They are essentially simple miniature personal computers (PCs) designed to control small features of a larger component, without a complex front-end operating system (OS).
Reference from here
The first task was to download a Microcontroller IDE from https://www.arduino.cc/en/donate/ by clicking
on JUST DOWNLOAD
After being dowloaded, it has been installed.
This figure is of microcontroller IDE opened.After open it, you check if it can communicate with a computer through its port via tool menu, if you find that its port is not active, you check if its drivers are installed in Device Manager via Computer Management.
Here is of my case where the drivers were not installed as cp2102 USB is not activated which actually challenged me.What I did is to download the drivers from https://www.silabs.com/developers/usb-to-uart-bridge-vcp-drivers?tab=downloads
Here it has been downloaded zipped, I saved it in its folder and unzip it and then back to device manager to install them.
Here they were installed by browsing their folder where it was saved.
As I was having an ESP32 Board in Lab, the next step was to install it in my arduino IDE by pasting the link from https://randomnerdtutorials.com/installing-the-esp32-board-in-arduino-ide-windows-instructions/ in additional boards manager via file,preferences
Search for ESP32 and press install button for the “ESP32 by Espressif Systems
Here I have tried more version as I start from the current and it fails.When it finished for installation, I juct clicked on close then the whole installation is over and the next is to select it from other many boards as shown in the following screenshot
Note tha the used microcontroller is ESP32
Microcontroller is ESP32
According to here(link),ESP32 is the name of the chip that was developed by Espressif Systems. This provides Wi-Fi (and in some models) dual-mode Bluetooth connectivity to embedded devices. While ESP32 is technically just the chip, modules and development boards that contain this chip are often also referred to as “ESP32” by the manufacturer. ESP32 is a series of low-cost, low-power system on a chip microcontrollers with integrated Wi-Fi and dual-mode Bluetooth.
ESP32 Datasheet ESP32 Peripherals
The ESP32 peripherals include:
- 18 Analog-to-Digital Converter (ADC) channels
- 3 SPI interfaces
- 3 UART interfaces
- 2 I2C interfaces
- 16 PWM output channels
- 2 Digital-to-Analog Converters (DAC)
- 2 I2S interfaces
- 10 Capacitive sensing GPIOs
Reference from here
ESP32 Pinout
The ESP32 chip comes with 48 pins with multiple functions. Not all pins are exposed in all ESP32 development boards, and some pins cannot be used.
For more about the details of ESP32 such as datasheet,its architecture etc, you can refer from here on this linkAdditionally, there are pins with specific features that make them suitable or not for a particular project.

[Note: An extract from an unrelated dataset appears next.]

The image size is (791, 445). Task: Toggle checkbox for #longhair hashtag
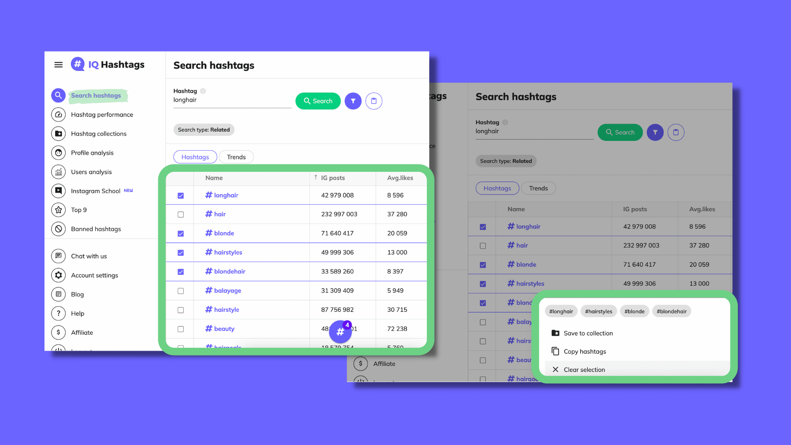180,195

The following table shows what pins are best to use as inputs, outputs and which ones you need to be cautious. The pins highlighted in green are OK to use. The ones highlighted in yellow are OK to use, but you need to pay attention because they may have an unexpected behavior mainly at boot. The pins highlighted in red are not recommended to use as inputs or outputs.
Electrical Characteristics
Absolute Maximum Ratings 
Peripherals and Sensors
1. General Purpose Input/Output Interface (GPIO) : The ESP32 microcontroller features a General Purpose Input/Output Interface (GPIO), which provides a flexible and easy way to interface with external devices and circuits. GPIO pins can be used as inputs or outputs, and can be configured to perform a variety of functions depending on the requirements of the system.

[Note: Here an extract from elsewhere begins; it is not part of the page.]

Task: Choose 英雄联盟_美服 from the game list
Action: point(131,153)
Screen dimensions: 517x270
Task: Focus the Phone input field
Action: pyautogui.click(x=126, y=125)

2. AnalogtoDigital Converter (ADC) The ESP32 is a microcontroller that features built-in support for an Analog-to-Digital Converter (ADC) module, which allows it to measure analog signals and convert them to digital values that can be processed by the device's processor.

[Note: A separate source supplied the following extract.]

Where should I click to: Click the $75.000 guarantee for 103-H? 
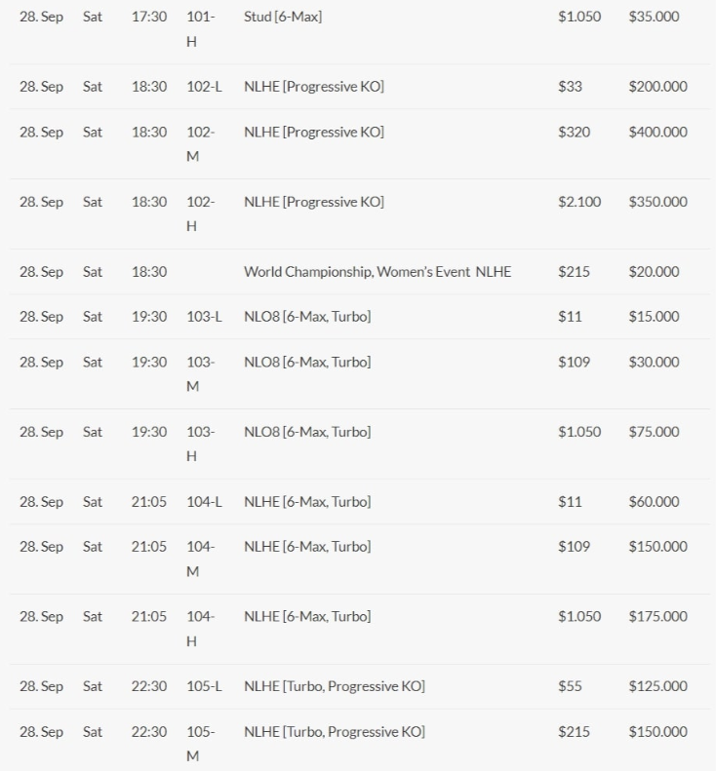click(x=654, y=432)
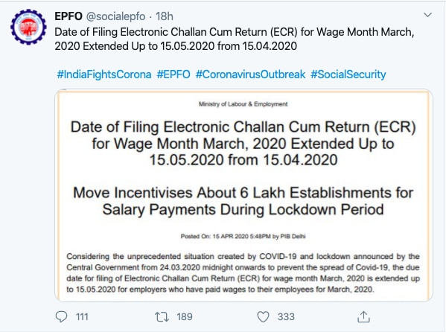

3. DigitaltoAnalog Converter (DAC) : The ESP32 microcontroller also features a built-in Digital-to-Analog Converter (DAC) module, which allows it to generate analog signals from digital values. The DAC module on the ESP32 consists of two channels, which can be used to generate two independent analog signals simultaneously.
4. Universal Asynchronous Receiver Transmitter (UART) : The ESP32 microcontroller features multiple Universal Asynchronous Receiver Transmitter (UART) modules, which provide a simple and flexible way to transmit and receive data between the ESP32 and other devices using only two wires, a transmit line (TX) and a receive line (RX).
5. Serial Peripheral Interface (SPI) : The ESP32 microcontroller features several Serial Peripheral Interface (SPI) modules, which provide a simple and efficient way to communicate with external devices using a synchronous serial protocol.
6. LED PWM: The ESP32 microcontroller includes a Pulse Width Modulation (PWM) module that can be used to generate PWM signals for controlling the brightness of LEDs, the speed of motors, and other applications. The ESP32 PWM module is capable of generating high-resolution PWM signals with up to 16 independent channels. All descrition and datasheet has been refered from here
Programming my board to interact and communicate
In microcontroller programming, it is important to understand the difference between input and output devices in order to correctly program the microcontroller to interact with these devices in the appropriate way.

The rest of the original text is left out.